Turkish-American artist Nazlı Dinçel’s films fits perfectly with themes prevalent within the films that Vertical Features are showing this winter. That theme, by the way, is man, or in her case, woman and nature. There’s a risk of this piece parroting previous ones in this site but thankfully Dinçel contains multitudes. Sexually provocative filmmakers often do. Humans might as well be insignificant in the films of last month’s director Jessica Johnson. But in Dinçel’s films they’re front and center and so are, spoiler alert, their parts. There’s a juvenile aspect that comes with sexual provocation, but the initial shock value of seeing private parts wears off. And when that happens, she makes her audiences unpack the discomfort that comes with seeing those parts.

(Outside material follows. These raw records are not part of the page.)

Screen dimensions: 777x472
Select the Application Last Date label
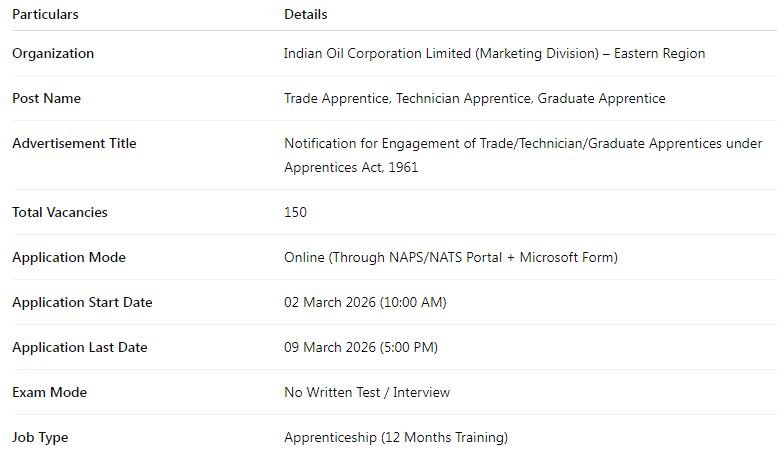79,348
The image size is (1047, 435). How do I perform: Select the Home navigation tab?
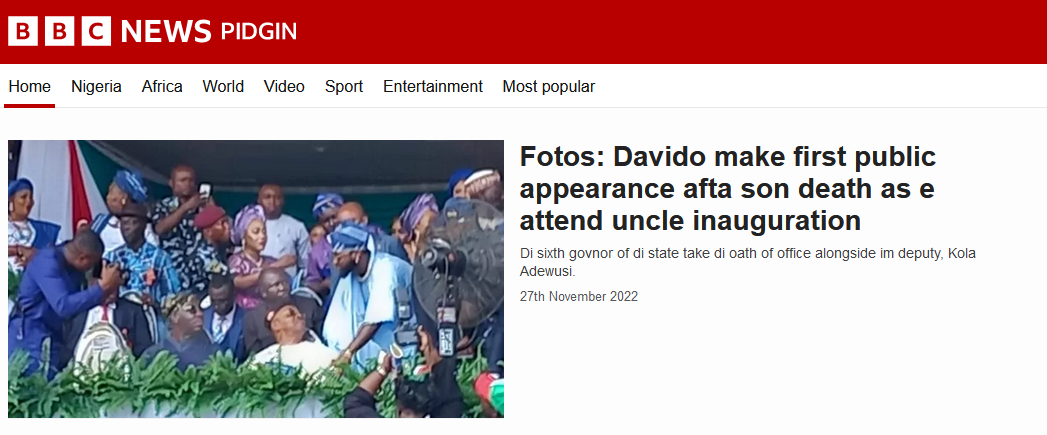(x=29, y=86)
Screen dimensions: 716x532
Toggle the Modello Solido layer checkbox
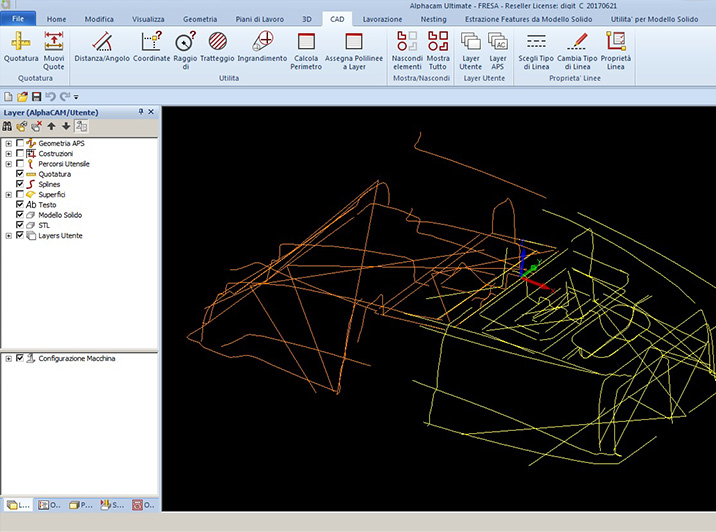[x=20, y=215]
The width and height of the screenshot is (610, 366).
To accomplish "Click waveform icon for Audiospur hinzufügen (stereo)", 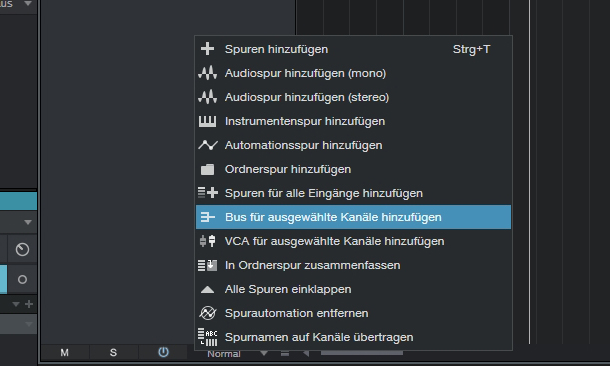I will (207, 97).
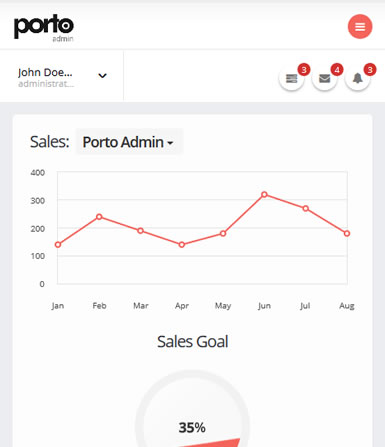The image size is (385, 447).
Task: Click the Apr data point on chart
Action: 182,245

Showing the naked body in art films also call the inevitable comparison. Mainstream media and pornography have different methods of depicting sexuality but have different methods in doing so. There’s a sense of completeness when we see the naked body in pornography, even when it gets to the close-ups. Those close-ups even work as proof of wholeness, of sexual satisfaction. Pornography is obviously subjective, since each viewer has their choice of how much of the body they want to see. Let’s keep that in mind when it comes to Dinçel’s films which has the opposite effect of pornography. She presents the body while limiting the context of its existence on screen. These parts sometimes don’t come with faces which is integral to what presumably is integral to the typical sexual image.

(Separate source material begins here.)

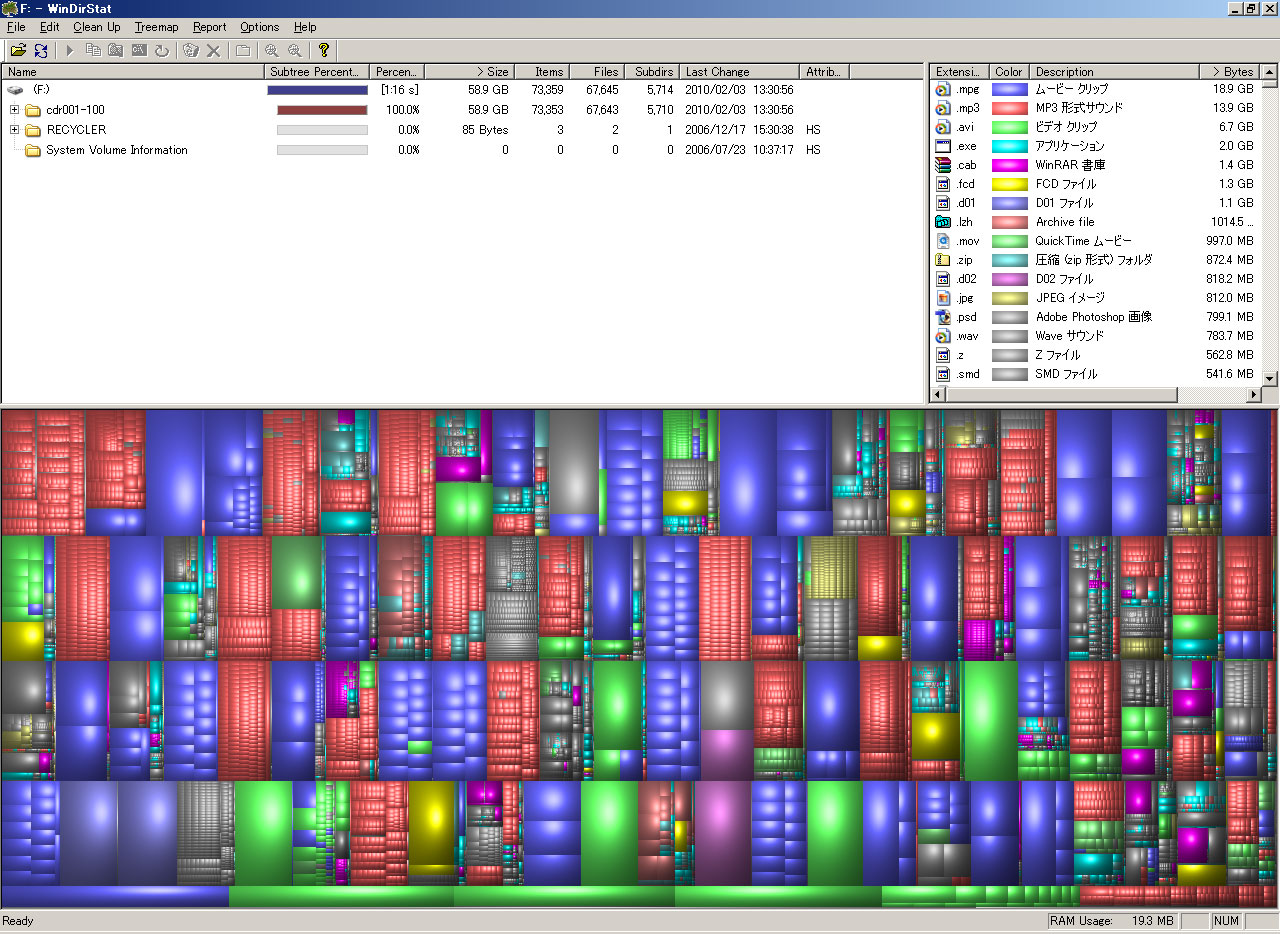Open the Clean Up menu
Image resolution: width=1280 pixels, height=934 pixels.
tap(96, 27)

This piece get to Dinçel’s thematic richness later but that comes after discussing minor missteps even in passable films. One of her earlier works is Her Silent Seaming. This is about the microaggressions she gets from her previous sexual partners. She displays them on film, etching them on 16mm one phrase at a time. She mixes up these inter titles with close-ups of actions like a woman putting on lip stick. The lip stick recalls presumably what women do for ungrateful men who ask for more. Each anecdote is effectively more harrowing as the previous one.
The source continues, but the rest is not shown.